──────── DATA FOR ANALYSIS ────────

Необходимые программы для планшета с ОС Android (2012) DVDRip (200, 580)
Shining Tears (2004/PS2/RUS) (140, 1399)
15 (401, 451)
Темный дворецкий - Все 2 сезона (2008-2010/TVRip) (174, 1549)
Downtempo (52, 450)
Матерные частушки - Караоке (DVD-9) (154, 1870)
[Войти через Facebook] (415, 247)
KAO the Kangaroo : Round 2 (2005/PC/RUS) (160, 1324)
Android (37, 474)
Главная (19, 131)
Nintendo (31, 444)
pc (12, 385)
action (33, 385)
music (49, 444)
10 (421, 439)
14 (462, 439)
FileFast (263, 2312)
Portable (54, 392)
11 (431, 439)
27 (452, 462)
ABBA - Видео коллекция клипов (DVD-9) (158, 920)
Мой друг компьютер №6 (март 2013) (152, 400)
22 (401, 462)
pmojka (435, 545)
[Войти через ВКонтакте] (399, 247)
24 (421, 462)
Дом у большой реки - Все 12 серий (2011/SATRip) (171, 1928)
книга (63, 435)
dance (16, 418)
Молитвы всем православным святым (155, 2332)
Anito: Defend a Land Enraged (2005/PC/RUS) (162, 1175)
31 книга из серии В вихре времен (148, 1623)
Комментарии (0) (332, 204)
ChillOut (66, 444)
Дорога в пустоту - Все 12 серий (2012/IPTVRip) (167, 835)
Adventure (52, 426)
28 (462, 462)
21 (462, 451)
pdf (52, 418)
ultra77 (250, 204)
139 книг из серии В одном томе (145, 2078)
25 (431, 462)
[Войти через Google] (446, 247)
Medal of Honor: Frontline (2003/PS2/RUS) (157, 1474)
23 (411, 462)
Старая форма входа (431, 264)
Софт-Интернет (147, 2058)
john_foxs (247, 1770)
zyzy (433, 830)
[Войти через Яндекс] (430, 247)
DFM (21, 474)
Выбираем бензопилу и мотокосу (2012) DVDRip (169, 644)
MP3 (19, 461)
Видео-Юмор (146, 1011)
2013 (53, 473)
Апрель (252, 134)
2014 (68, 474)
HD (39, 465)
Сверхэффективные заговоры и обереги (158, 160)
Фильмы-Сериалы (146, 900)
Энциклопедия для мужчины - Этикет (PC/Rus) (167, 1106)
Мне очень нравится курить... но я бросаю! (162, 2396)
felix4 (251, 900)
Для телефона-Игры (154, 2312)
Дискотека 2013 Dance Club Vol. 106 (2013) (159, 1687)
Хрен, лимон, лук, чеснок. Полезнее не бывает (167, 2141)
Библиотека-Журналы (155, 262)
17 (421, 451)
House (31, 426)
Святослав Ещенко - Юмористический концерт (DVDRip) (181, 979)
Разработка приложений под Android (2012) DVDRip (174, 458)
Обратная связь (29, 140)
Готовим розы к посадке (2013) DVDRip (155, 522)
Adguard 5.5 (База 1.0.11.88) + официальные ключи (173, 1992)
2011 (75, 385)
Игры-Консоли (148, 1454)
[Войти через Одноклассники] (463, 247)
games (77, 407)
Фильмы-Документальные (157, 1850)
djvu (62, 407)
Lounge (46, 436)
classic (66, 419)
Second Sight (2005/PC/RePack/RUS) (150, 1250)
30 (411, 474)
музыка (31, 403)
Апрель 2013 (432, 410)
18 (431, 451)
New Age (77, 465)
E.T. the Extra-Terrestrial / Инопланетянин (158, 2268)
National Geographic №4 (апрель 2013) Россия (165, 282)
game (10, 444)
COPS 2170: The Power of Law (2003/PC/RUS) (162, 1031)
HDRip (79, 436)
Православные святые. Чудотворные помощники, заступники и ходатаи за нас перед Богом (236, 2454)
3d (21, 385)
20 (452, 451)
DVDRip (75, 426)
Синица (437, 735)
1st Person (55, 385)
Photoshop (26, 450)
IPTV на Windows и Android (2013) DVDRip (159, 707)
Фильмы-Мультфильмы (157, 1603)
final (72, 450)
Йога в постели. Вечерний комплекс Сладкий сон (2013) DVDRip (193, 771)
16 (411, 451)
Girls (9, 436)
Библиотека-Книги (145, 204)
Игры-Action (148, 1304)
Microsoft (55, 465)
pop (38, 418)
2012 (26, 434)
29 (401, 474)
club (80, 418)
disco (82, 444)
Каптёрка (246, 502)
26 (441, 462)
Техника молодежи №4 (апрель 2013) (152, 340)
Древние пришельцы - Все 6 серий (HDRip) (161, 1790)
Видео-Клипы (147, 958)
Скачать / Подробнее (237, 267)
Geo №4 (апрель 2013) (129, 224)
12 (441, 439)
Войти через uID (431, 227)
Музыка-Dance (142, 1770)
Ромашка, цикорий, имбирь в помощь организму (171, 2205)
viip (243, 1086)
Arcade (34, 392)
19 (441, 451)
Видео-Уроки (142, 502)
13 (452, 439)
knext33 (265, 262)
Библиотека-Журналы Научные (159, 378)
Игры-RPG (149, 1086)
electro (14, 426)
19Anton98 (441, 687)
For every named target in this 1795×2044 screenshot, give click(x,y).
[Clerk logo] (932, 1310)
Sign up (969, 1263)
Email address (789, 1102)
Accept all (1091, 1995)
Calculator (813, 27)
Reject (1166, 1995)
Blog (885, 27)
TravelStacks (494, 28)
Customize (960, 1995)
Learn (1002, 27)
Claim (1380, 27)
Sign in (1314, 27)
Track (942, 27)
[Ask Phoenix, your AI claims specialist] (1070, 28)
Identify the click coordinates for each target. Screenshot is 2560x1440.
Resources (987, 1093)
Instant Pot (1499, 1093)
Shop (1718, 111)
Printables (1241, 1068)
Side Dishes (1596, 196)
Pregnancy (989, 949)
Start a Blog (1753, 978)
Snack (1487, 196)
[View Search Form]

────────

* BRIEF:
Transcribe the material exactly, stopping after the "ChillOut (66, 444)" line.

* RESPONSE:
Необходимые программы для планшета с ОС Android (2012) DVDRip (200, 580)
Shining Tears (2004/PS2/RUS) (140, 1399)
15 (401, 451)
Темный дворецкий - Все 2 сезона (2008-2010/TVRip) (174, 1549)
Downtempo (52, 450)
Матерные частушки - Караоке (DVD-9) (154, 1870)
[Войти через Facebook] (415, 247)
KAO the Kangaroo : Round 2 (2005/PC/RUS) (160, 1324)
Android (37, 474)
Главная (19, 131)
Nintendo (31, 444)
pc (12, 385)
action (33, 385)
music (49, 444)
10 (421, 439)
14 (462, 439)
FileFast (263, 2312)
Portable (54, 392)
11 (431, 439)
27 (452, 462)
ABBA - Видео коллекция клипов (DVD-9) (158, 920)
Мой друг компьютер №6 (март 2013) (152, 400)
22 (401, 462)
pmojka (435, 545)
[Войти через ВКонтакте] (399, 247)
24 (421, 462)
Дом у большой реки - Все 12 серий (2011/SATRip) (171, 1928)
книга (63, 435)
dance (16, 418)
Молитвы всем православным святым (155, 2332)
Anito: Defend a Land Enraged (2005/PC/RUS) (162, 1175)
31 книга из серии В вихре времен (148, 1623)
Комментарии (0) (332, 204)
ChillOut (66, 444)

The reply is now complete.